Building A Zero-Data Model Foundry in Under an Hour

How-To

July 9, 2024

For anyone building AI-powered applications, time to market is critical. With new models and products announced every day, startups and enterprise applications providers alike do not want be playing catch up for too long.

But turning an AI concept to reality can be a daunting task. Developers want to shorten the time for model training, fine-tuning, and benchmarking, and deliver superior end user experience when serving models by utilizing GPUs, but leveraging accelerated compute infrastructure often requires skilled engineers with expertise in advanced cloud compute. And that’s even if they have access to advanced hardware, such as Nvidia H100 GPUs, which are a scarce commodity. Finally, even after organizations solve the problem of availability of hardware and human resources, deployment and operations are time-consuming processes using traditional tools.

In this blog, we will see how the Covalent Cloud platform accelerates the development of AI and accelerated compute applications by making it incredibly easy for developers to run serverless GPUs and infrastructure by employing powerful abstractions in their code. To illustrate, we will build and deploy the entire functional AI backend for a SaaS application – our “zero-data model foundry” – in Covalent Cloud, using nothing but our local Python environment, and skip (at least) 13 typical deployment steps along the way. Let’s dive right in!

Why Covalent Cloud

Built on an open-source core, the Covalent Cloud platform is designed specifically for AI and other compute-intensive applications. It provides an intuitive developer experience for defining (and executing) high-compute code from local Python environments or Jupyter Notebooks. The key benefits include:

Minimal Learning Curve – Covalent Cloud relies on additive changes to ordinary Python code. Users don’t need Kubernetes, Terraform, or Docker to architect and deliver your software.
Serverless Computing – Users don’t need to manage the compute infrastructure that orchestrates the execution of their code. It is completely separate from the business logic. Every individual task or service in Covalent can use its own set of resources to optimize for efficiency.
Faster Time to Market – Simply put, code that’s easy to write is faster to write. Covalent Cloud guarantees this by providing powerful abstractions within a consolidated software environment and orchestrates the infrastructure for users.
Easy Scalability – Scaling backend resources is virtually effortless – managing compute is our speciality!

What is a Zero-Data Model Foundry?

By “model foundry,” we refer to an application that automatically creates custom machine learning models. “Zero-data” simply means that users do not need to provide data or even point to existing data for fine-tuning models — in fact, our application will use an LLM here to automatically generate fine-tuning data instead!

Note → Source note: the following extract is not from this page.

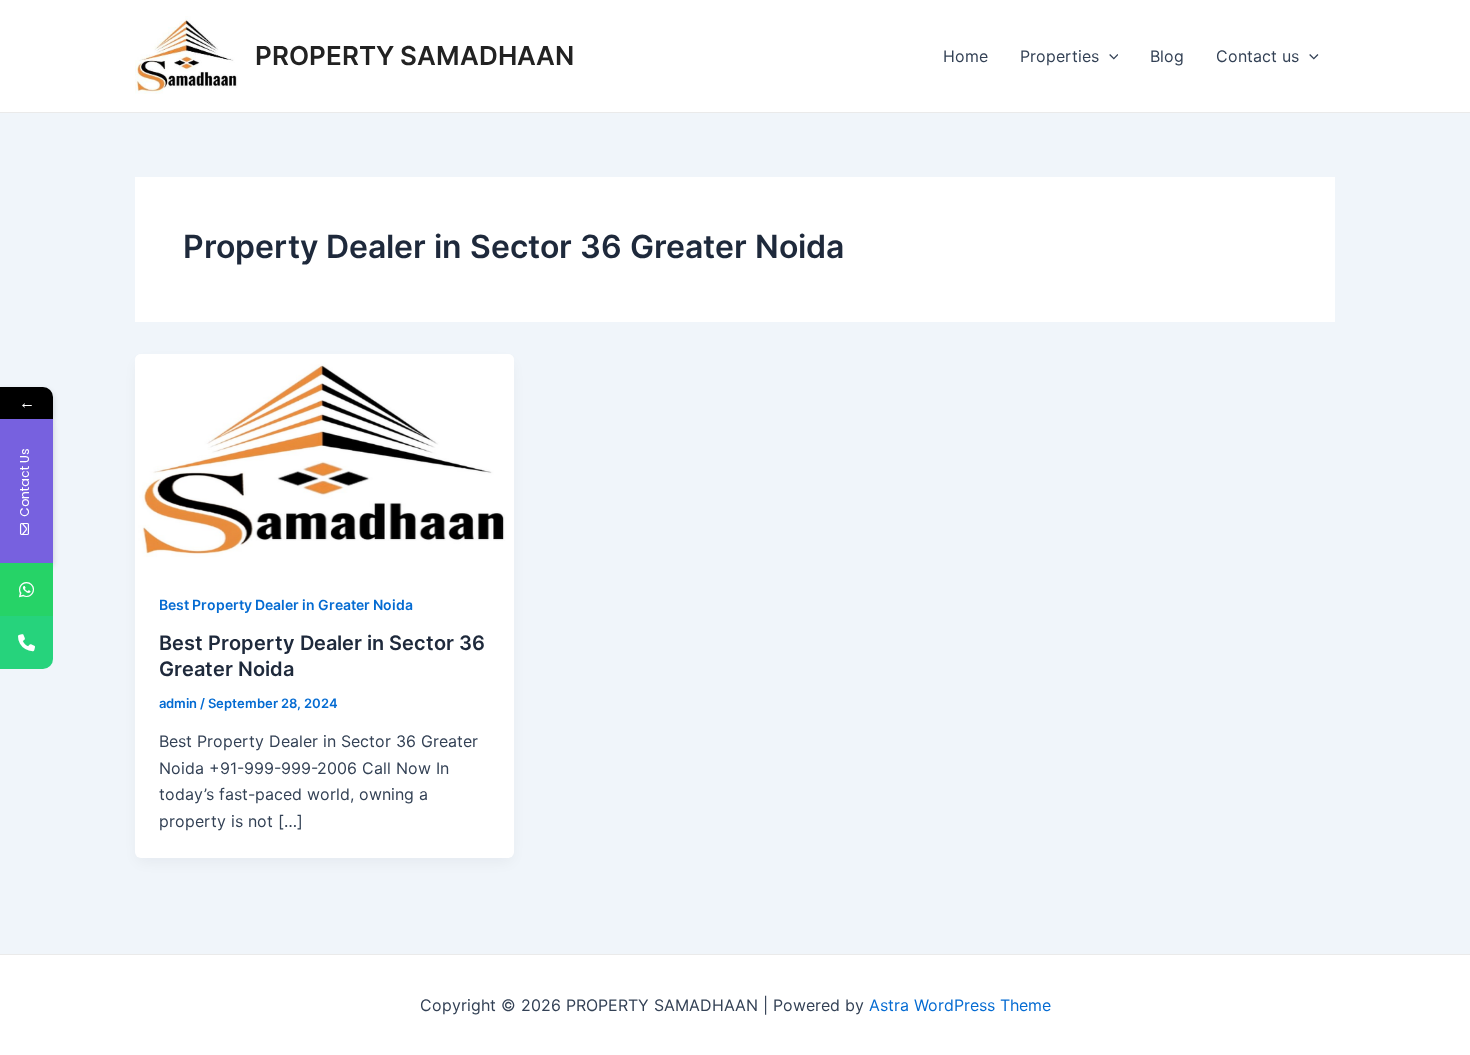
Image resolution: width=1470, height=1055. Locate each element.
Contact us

For our zero-data model foundry, the input will be a text prompt sent to a hosted service, and the output will be an LLM fine-tuned to the input prompt requirement, which will also be hosted as a service accessible by an HTTPS endpoint.

👉 We’ll build the entire model foundry as a SaaS platform on top of Covalent Cloud!

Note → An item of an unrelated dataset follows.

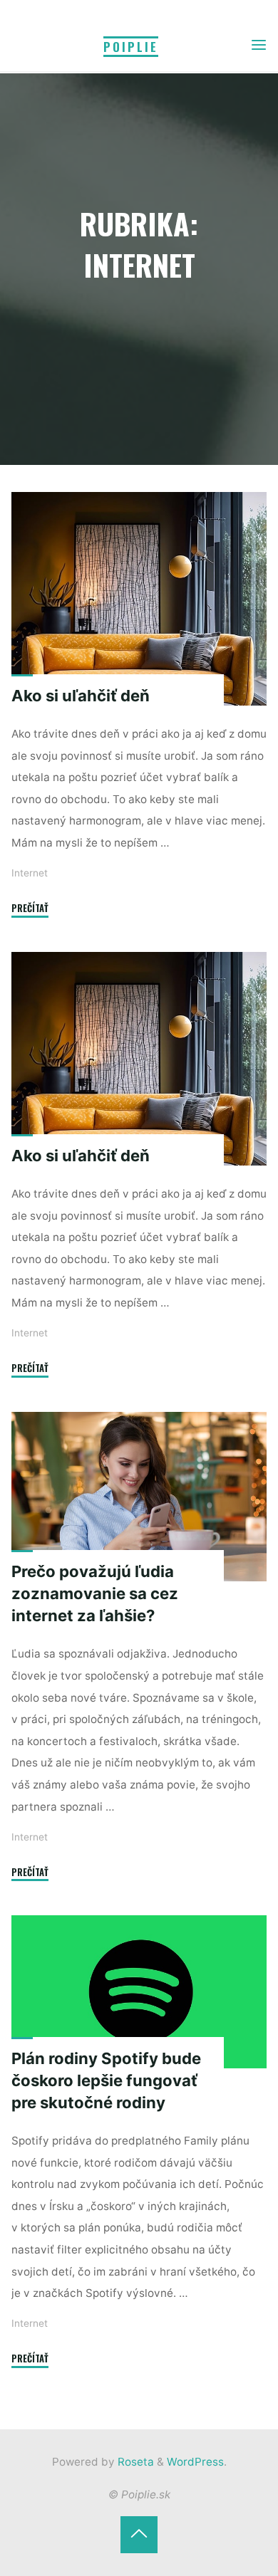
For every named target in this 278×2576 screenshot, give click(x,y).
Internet (29, 873)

Zero-Data Model Foundry with Covalent Cloud

The foundry’s process flow is visualized in the diagram below. As we’ll see shortly, Covalent lets us design and implement this application directly in terms of these high-level components.

Schematic outline of our model foundry, from the Covalent point of view. Each of the four components is implemented as a decorated Python function. Covalent takes care of all the underlying infrastructure.

Above, we outline the following procedure. First, end-users submit a task description, e.g. the string “Fine-tune an LLM to detect spoilers in movie reviews”. The foundry then proceeds with:

Generating data for fine-tuning a new LLM, based on the task description.
Dispatching a Covalent workflow to do the fine-tuning.
Deploying the new LLM for real-time inference.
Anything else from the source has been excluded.